start Data rows

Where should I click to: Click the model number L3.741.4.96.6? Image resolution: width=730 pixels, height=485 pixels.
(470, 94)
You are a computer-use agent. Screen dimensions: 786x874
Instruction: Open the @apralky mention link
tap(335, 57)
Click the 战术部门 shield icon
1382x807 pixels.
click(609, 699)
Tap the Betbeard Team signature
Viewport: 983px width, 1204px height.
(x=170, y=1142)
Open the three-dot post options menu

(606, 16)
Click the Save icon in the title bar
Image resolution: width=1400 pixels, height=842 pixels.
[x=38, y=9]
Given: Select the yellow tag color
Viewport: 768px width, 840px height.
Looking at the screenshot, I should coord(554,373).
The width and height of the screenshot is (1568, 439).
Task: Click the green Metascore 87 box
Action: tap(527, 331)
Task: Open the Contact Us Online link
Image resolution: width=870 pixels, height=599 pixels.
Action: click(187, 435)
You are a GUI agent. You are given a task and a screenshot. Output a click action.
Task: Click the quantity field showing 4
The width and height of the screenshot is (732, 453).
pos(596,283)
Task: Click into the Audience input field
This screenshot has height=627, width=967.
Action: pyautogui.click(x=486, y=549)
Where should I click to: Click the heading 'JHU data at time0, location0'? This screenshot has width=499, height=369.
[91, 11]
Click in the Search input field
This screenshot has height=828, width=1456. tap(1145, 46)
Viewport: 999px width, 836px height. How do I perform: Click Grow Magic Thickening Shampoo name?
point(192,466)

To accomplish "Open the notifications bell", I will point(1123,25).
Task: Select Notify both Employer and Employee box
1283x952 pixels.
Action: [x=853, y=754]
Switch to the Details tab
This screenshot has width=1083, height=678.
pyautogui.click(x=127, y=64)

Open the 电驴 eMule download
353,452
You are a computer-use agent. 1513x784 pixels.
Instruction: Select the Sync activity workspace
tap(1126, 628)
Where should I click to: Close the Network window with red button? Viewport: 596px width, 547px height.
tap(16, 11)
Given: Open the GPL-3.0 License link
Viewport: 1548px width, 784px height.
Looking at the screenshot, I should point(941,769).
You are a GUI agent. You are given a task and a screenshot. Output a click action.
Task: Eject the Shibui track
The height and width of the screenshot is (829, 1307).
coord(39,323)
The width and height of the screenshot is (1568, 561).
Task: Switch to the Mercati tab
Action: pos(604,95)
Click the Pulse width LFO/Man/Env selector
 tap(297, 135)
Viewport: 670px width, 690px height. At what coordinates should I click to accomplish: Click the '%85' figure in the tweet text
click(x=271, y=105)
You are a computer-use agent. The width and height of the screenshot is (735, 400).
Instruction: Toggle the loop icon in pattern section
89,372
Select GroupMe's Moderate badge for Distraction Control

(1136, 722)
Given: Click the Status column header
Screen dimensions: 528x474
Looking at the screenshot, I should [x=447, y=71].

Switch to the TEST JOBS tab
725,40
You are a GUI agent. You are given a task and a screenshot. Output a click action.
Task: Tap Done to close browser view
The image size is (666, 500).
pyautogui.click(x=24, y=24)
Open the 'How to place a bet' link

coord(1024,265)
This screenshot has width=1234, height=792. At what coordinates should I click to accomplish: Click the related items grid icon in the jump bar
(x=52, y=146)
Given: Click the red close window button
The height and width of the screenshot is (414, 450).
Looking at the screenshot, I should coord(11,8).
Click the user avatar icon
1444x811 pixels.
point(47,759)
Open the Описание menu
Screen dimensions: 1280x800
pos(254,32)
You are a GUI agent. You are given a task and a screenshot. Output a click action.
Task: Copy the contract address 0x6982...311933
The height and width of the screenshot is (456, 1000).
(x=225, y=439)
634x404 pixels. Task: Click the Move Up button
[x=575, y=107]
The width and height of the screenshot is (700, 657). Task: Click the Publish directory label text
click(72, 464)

end Data rows

-- Exercise task --
Please copy out all of the items above word for word, keeping every line as it stands.

-- Task output --
Where should I click to: Click the model number L3.741.4.96.6? Image resolution: width=730 pixels, height=485 pixels.
(470, 94)
You are a computer-use agent. Screen dimensions: 786x874
Instruction: Open the @apralky mention link
tap(335, 57)
Click the 战术部门 shield icon
1382x807 pixels.
click(609, 699)
Tap the Betbeard Team signature
Viewport: 983px width, 1204px height.
(x=170, y=1142)
Open the three-dot post options menu

(606, 16)
Click the Save icon in the title bar
Image resolution: width=1400 pixels, height=842 pixels.
[x=38, y=9]
Given: Select the yellow tag color
Viewport: 768px width, 840px height.
Looking at the screenshot, I should coord(554,373).
The width and height of the screenshot is (1568, 439).
Task: Click the green Metascore 87 box
Action: tap(527, 331)
Task: Open the Contact Us Online link
Image resolution: width=870 pixels, height=599 pixels.
Action: click(187, 435)
You are a GUI agent. You are given a task and a screenshot. Output a click action.
Task: Click the quantity field showing 4
The width and height of the screenshot is (732, 453).
pos(596,283)
Task: Click into the Audience input field
This screenshot has height=627, width=967.
Action: pyautogui.click(x=486, y=549)
Where should I click to: Click the heading 'JHU data at time0, location0'? This screenshot has width=499, height=369.
[91, 11]
Click in the Search input field
This screenshot has height=828, width=1456. tap(1145, 46)
Viewport: 999px width, 836px height. How do I perform: Click Grow Magic Thickening Shampoo name?
point(192,466)

To accomplish "Open the notifications bell", I will point(1123,25).
Task: Select Notify both Employer and Employee box
1283x952 pixels.
Action: [x=853, y=754]
Switch to the Details tab
This screenshot has width=1083, height=678.
pyautogui.click(x=127, y=64)

Open the 电驴 eMule download
353,452
You are a computer-use agent. 1513x784 pixels.
Instruction: Select the Sync activity workspace
tap(1126, 628)
Where should I click to: Close the Network window with red button? Viewport: 596px width, 547px height.
tap(16, 11)
Given: Open the GPL-3.0 License link
Viewport: 1548px width, 784px height.
Looking at the screenshot, I should point(941,769).
You are a GUI agent. You are given a task and a screenshot. Output a click action.
Task: Eject the Shibui track
The height and width of the screenshot is (829, 1307).
coord(39,323)
The width and height of the screenshot is (1568, 561).
Task: Switch to the Mercati tab
Action: pos(604,95)
Click the Pulse width LFO/Man/Env selector
 tap(297, 135)
Viewport: 670px width, 690px height. At what coordinates should I click to accomplish: Click the '%85' figure in the tweet text
click(x=271, y=105)
You are a computer-use agent. The width and height of the screenshot is (735, 400).
Instruction: Toggle the loop icon in pattern section
89,372
Select GroupMe's Moderate badge for Distraction Control

(1136, 722)
Given: Click the Status column header
Screen dimensions: 528x474
Looking at the screenshot, I should [x=447, y=71].

Switch to the TEST JOBS tab
725,40
You are a GUI agent. You are given a task and a screenshot. Output a click action.
Task: Tap Done to close browser view
The image size is (666, 500).
pyautogui.click(x=24, y=24)
Open the 'How to place a bet' link

coord(1024,265)
This screenshot has width=1234, height=792. At what coordinates should I click to accomplish: Click the related items grid icon in the jump bar
(x=52, y=146)
Given: Click the red close window button
The height and width of the screenshot is (414, 450).
Looking at the screenshot, I should coord(11,8).
Click the user avatar icon
1444x811 pixels.
point(47,759)
Open the Описание menu
Screen dimensions: 1280x800
pos(254,32)
You are a GUI agent. You are given a task and a screenshot. Output a click action.
Task: Copy the contract address 0x6982...311933
The height and width of the screenshot is (456, 1000).
(x=225, y=439)
634x404 pixels. Task: Click the Move Up button
[x=575, y=107]
The width and height of the screenshot is (700, 657). Task: Click the Publish directory label text
click(72, 464)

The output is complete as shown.